I get what you mean, but Christ needed to be crucified, buried, resurrected, and ascended back to the Father in heaven in order to initiate the new testament or the new covenant.
Heb 9:11
But Christ being come an high priest of good things to come, by a greater and more perfect tabernacle, not made with hands, that is to say, not of this building;
Heb 9:12
Neither by the blood of goats and calves, but by his own blood he entered in once into the holy place, having obtained eternal redemption for us.
Heb 9:13
For if the blood of bulls and of goats, and the ashes of an heifer sprinkling the unclean, sanctifieth to the purifying of the flesh:
Heb 9:14
How much more shall the blood of Christ, who through the eternal Spirit offered himself without spot to God, purge your conscience from dead works to serve the living God?
Heb 9:15
And for this cause he is the mediator of the new testament, that by means of death, for the redemption of the transgressions that were under the first testament, they which are called might receive the promise of eternal inheritance.
Heb 9:16
For where a testament is, there must also of necessity be the death of the testator.
Heb 9:17
For a testament is of force after men are dead: otherwise it is of no strength at all while the testator liveth.

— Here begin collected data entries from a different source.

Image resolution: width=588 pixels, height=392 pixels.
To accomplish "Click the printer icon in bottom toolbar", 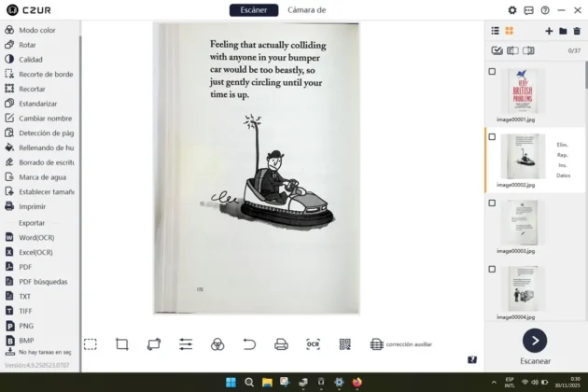I will [281, 344].

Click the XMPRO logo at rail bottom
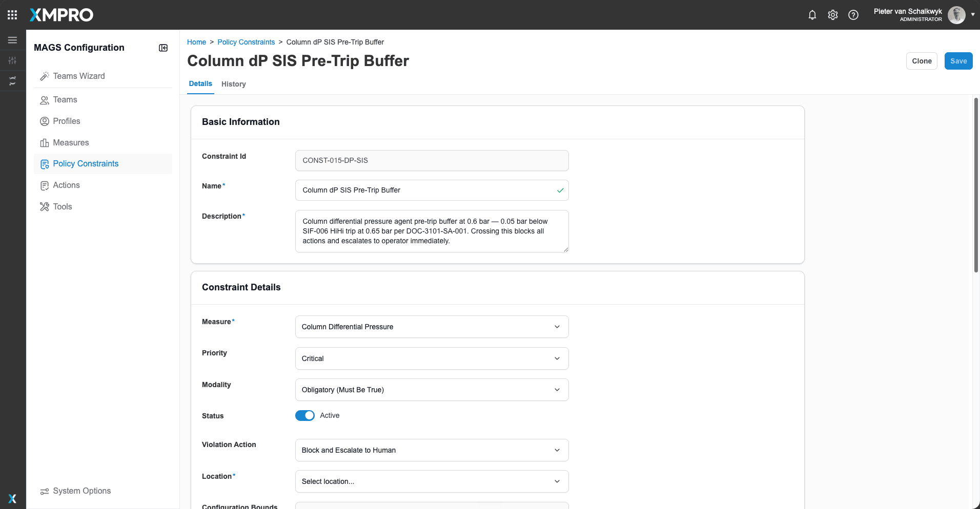pyautogui.click(x=13, y=498)
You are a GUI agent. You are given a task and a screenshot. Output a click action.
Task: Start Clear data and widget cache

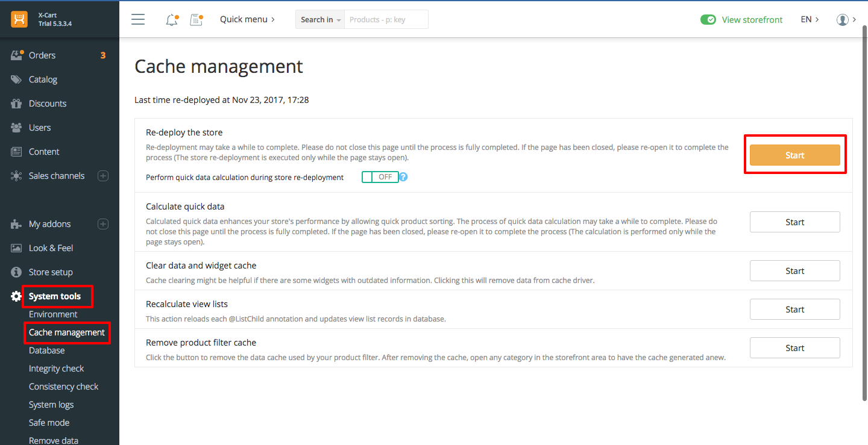pyautogui.click(x=794, y=271)
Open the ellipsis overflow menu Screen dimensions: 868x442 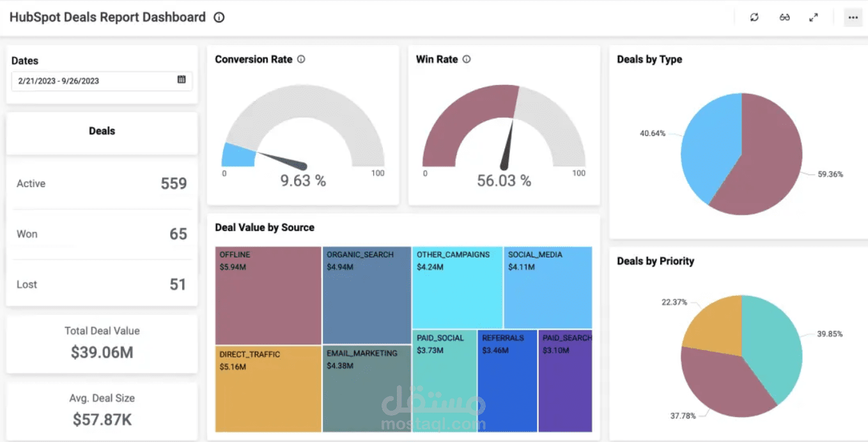coord(853,17)
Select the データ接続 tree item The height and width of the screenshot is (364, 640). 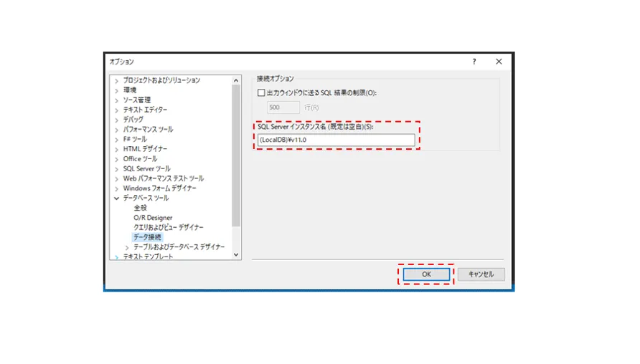pyautogui.click(x=147, y=237)
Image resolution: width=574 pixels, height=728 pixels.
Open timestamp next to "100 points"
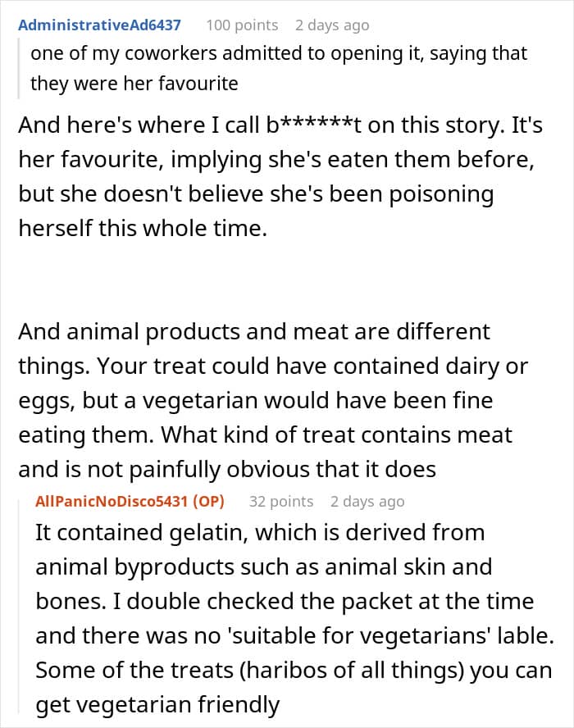[332, 25]
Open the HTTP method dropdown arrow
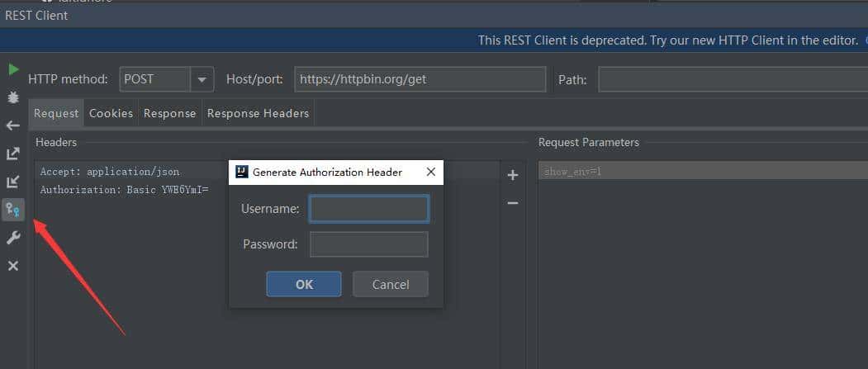Image resolution: width=868 pixels, height=369 pixels. (202, 79)
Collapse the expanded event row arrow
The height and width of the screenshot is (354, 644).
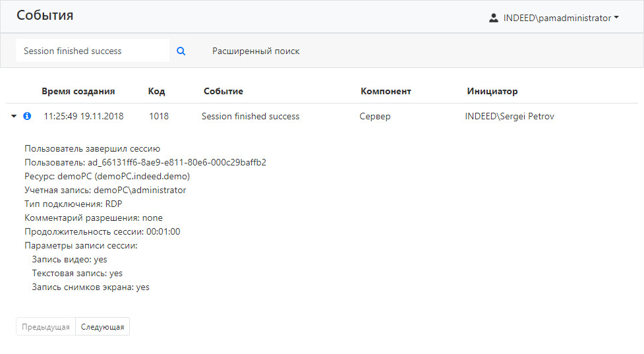point(14,116)
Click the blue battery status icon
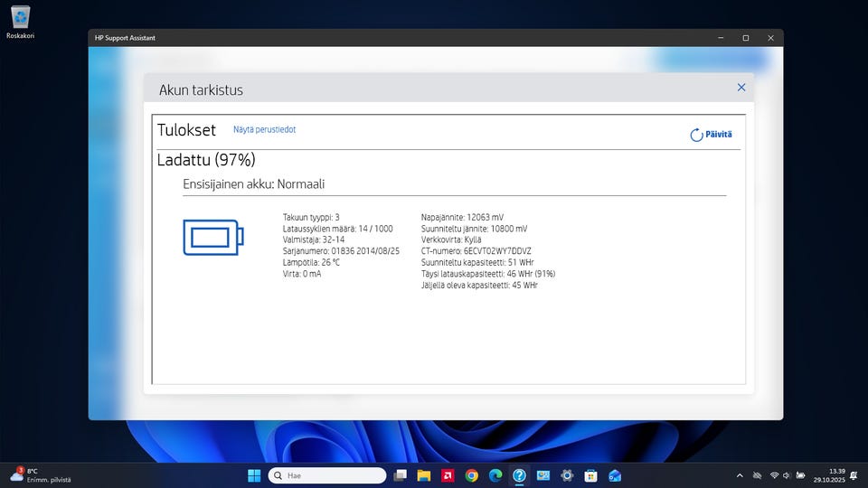 tap(213, 237)
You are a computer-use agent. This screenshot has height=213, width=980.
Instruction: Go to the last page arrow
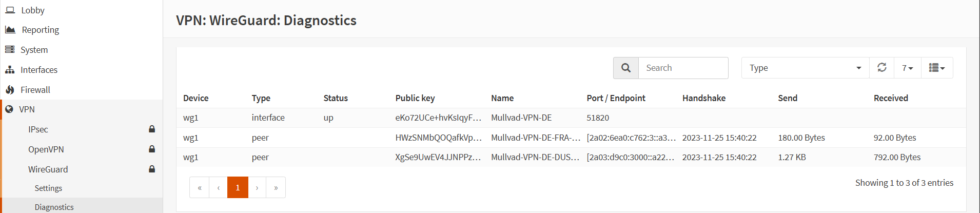tap(276, 187)
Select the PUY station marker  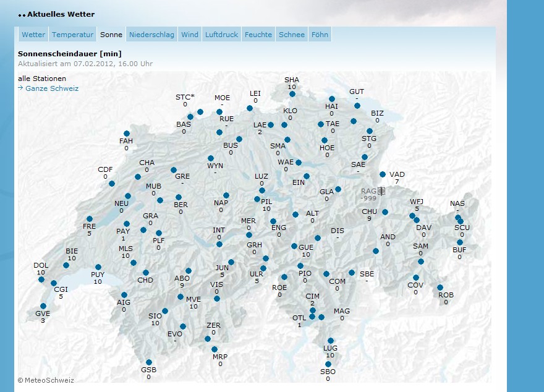[x=98, y=267]
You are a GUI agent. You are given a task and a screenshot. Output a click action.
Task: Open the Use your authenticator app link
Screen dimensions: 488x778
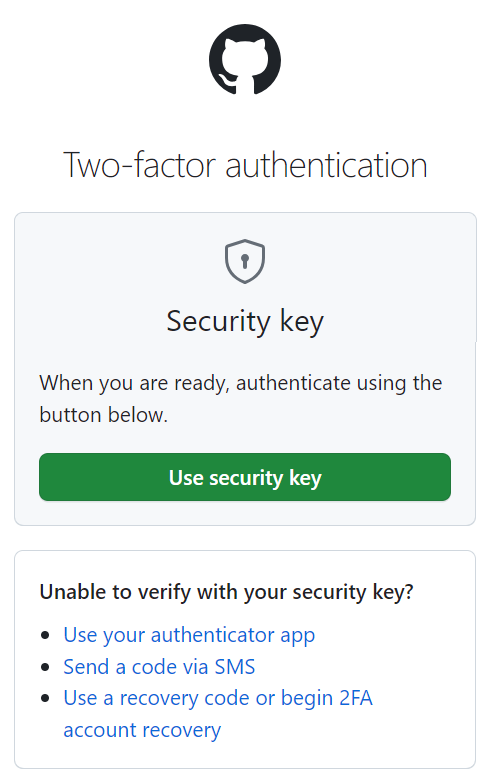[x=189, y=635]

A testament goes into effect or is of force after men are dead, and it is of no strength at all while the testator is yet alive. It is by means of death, for the redemption of the transgressions that were under the first testament or the old testament, that we which are called can receive the promise of eternal inheritance. Christ not only needed to die and be resurrected, but he also needed to enter into the true holy place in heaven by his own blood in order to obtain redemption for us, and he did this when he ascended back to the Father in heaven. There is no remission of sins without the shedding of blood.
Heb 9:22
And almost all things are by the law purged with blood; and
without shedding of blood is no remission.
The blood that redeems us was shed on the cross, and not in the garden of Gethsemane.
Col 1:20
And,
having made peace through the blood of his cross, by him to reconcile all things unto himself; by him,
I say, whether
they be things in earth, or things in heaven.
Col 1:21
And you, that were sometime alienated and enemies in
your mind by wicked works, yet now
hath he reconciled
Col 1:22
In the body of his flesh through death, to present you holy and unblameable and unreproveable in his sight:
Furthermore, it was not until the time of Christ's glorification that he was "appointed heir of all things" (Heb. 1:2), so none of us could possibly become "joint-heirs with Christ" (Rom. 8:17) without this aspect of Christ's redemptive work.
Under the old testament, the saints who looked forward to this complete redemptive work of Christ by faith had righteousness imputed unto them. Whereas they looked forward to it by faith, under the new testament, we look back upon it by faith.